Is a strong brand enough?
It is no secret that the fashion market in the UK is becoming more fragmented. Outside of the Top 10 British clothing and footwear retailers, none has more than 2% market share value. Furthermore, the Top 10 has lost nearly 2% of its share of the market in the past 5 years, reducing it to just 45% of the fashion market presently. As more players join the market and it becomes increasingly competitive, the question stands: In the current fashion climate, is a strong brand enough?
Brands, even established ones, are struggling in today’s saturated market. The recent store closures of Jaeger and BHS show that even established high street staples need more than brand power to weather the current fashion climate. This doesn’t just apply to British retailers, and is even more relevant to international retailers looking to the UK for new revenue streams. So what does this look like for US brands trying to break the UK market?
The current American fashion invasion of British high streets has been a dichotomy of successes and failures. The likes of Forever 21 stormed onto the UK fashion scene a few years ago, but began retreating as they closed newly opened stores in UK cities. Victoria’s Secret, on the other hand, has seen growth of 20% YoY as the brand continues to open stores.
On the whole, however, the US real estate is shrinking, with British shoppers preferring home grown brands. Nearly 75% of British clothing and footwear items are bought from British retailers. On the flipside, British shoppers buy nearly 20% of items from European retailers, more than three times the amount bought from American stores.
As shoppers become savvier to deals, price comparison and value for money, American retailers face tougher challenges such as passing on the cost of high store rents and US to UK supply chains to consumers. E-commerce is making the world smaller, and the result is that often shoppers are able to buy American retailers’ products cheaper on the American site than in-store in Britain. American retailers are also concentrating on London-centric flagships, which are not only incredibly expensive, but appeal more to tourists than the average British shopper. London shoppers, however, are actually not the most lucrative; they are ranked fourth in average highest annual spend per shopper, spending £758, behind Scotland, the North East and Lancashire. By only catering to these shoppers, an imported brand is virtually unknown outside of the capital and therefore bases its success on a select group of British shoppers.

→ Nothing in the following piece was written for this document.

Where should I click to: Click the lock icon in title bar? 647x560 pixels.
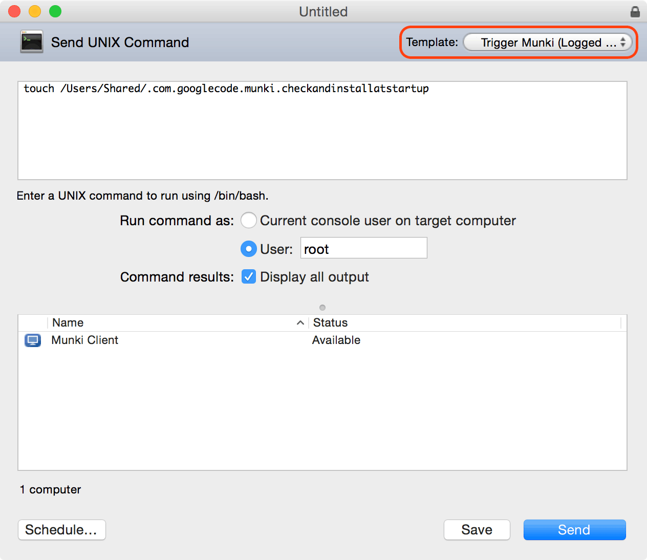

While brand power is a strong asset to any fashion retailer, it may not be enough as shoppers become more spoilt for choice and are able to compare prices online. Retailers need to truly understand their shoppers’ habits and their position in the market to fight off competitors. As for American and European retailers that are selling in the UK, understanding British shopping is key. Raising their profile not just in London, but the country as a whole will be crucial as shoppers battle their desire for new items, economic trepidation and have an increasingly wide range of options when it comes to where to spend their cash.